Dados da Secretaria de Estado da Saúde (Sesapi) mostram que o Piauí registrou um avanço na realização de transplantes. Até 9 de dezembro de 2025, o estado contabilizou 70 transplantes renais, quase o dobro dos realizados em 2024, quando foram registrados 40. Na área de transplante de córneas, foram 272 procedimentos, superando as 265 cirurgias do ano anterior. No mesmo período, o Piauí registrou 51 doações de múltiplos órgãos, frente a 39 notificadas em 2024, indicando o fortalecimento da cultura de doação e da atuação da Central Estadual de Transplantes.
A vida de Elayne Chaves mudou completamente após receber a ligação do Hospital Getúlio Vargas (HGV), em Teresina. Era chegada a hora do transplante de rim. Quinze dias após a cirurgia, ela aguardava a alta para reencontrar o pequeno Davi Lucas, de cinco anos, sua maior saudade. A emoção de voltar para casa renascida sintetiza não apenas sua trajetória como paciente renal, mas também o avanço histórico dos transplantes no Piauí em 2025 – ano considerado um marco para a rede estadual.

Elayne viveu dois anos e sete meses em hemodiálise, período que descreve como de resistência e esperança. Logo no início do tratamento, entrou na lista de espera por um rim, onde permaneceu cerca de sete meses. “Pela manhã recebi a notícia de que era compatível e que teria pouco tempo para chegar e me preparar”, relata a paciente. Em pouco mais de uma hora, ela e o esposo já estavam a caminho do HGV, hoje referência no Norte e Nordeste em procedimentos de alta complexidade.
O processo transcorreu com rapidez e organização. Da chegada, por volta das 8h, ao início da cirurgia, às 13h30, todas as etapas – exames, preparação e protocolos – foram realizadas de forma ágil e segura. “A verdade é que não esperava que fosse tão rápido. Foi uma surpresa”, diz Elayne, ainda emocionada.
A assistência recebida foi, segundo ela, um dos pontos mais marcantes da jornada. “Fui muito bem assistida desde o início, desde a recepção, pelos médicos, enfermeiros e toda a equipe. Sou muito grata, pois não me faltou nada”, comenta a transplantada. A evolução clínica reforça o preparo do Sistema Único de Saúde no estado e evidencia o investimento contínuo em capacitação, infraestrutura e ampliação das equipes multiprofissionais envolvidas no cuidado ao paciente transplantado.

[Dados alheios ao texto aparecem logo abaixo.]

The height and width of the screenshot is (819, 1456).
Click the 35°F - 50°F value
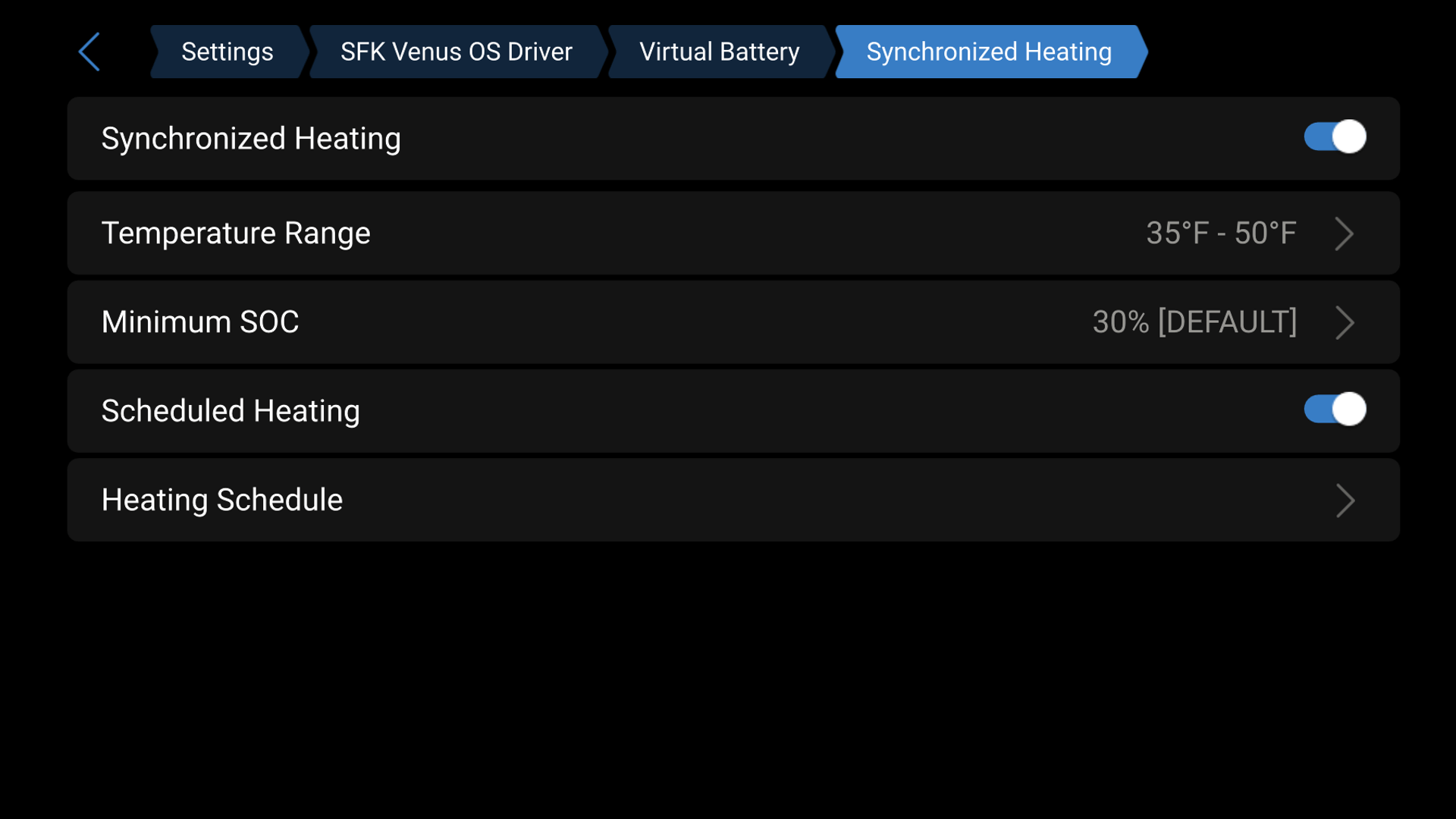[x=1220, y=233]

O superintendente de média e alta complexidade da Sesapi, Dirceu Campêlo, ressalta que os resultados são fruto de planejamento contínuo e integração entre equipes hospitalares e coordenações estaduais. “Cada transplante realizado é a vitória de uma vida que ganha novas possibilidades. Nosso compromisso é fortalecer essa rede, ampliar a capacidade cirúrgica e garantir que mais pessoas tenham a chance de recomeçar com dignidade e segurança”, destaca o gestor.
Para Elayne, a alta representa mais do que o fim de um ciclo – é o início de uma nova vida. “Entrei no hospital de uma forma e estou saindo totalmente diferente” Em poucas horas, ela finalmente reencontraria Davi Lucas, símbolo maior de sua força, da dedicação das equipes e do caminho que o Piauí vem trilhando para se consolidar como referência nacional em transplantes.
Apesar dos resultados positivos, ainda há desafios: 573 pacientes aguardam transplante renal e 430 esperam por córneas.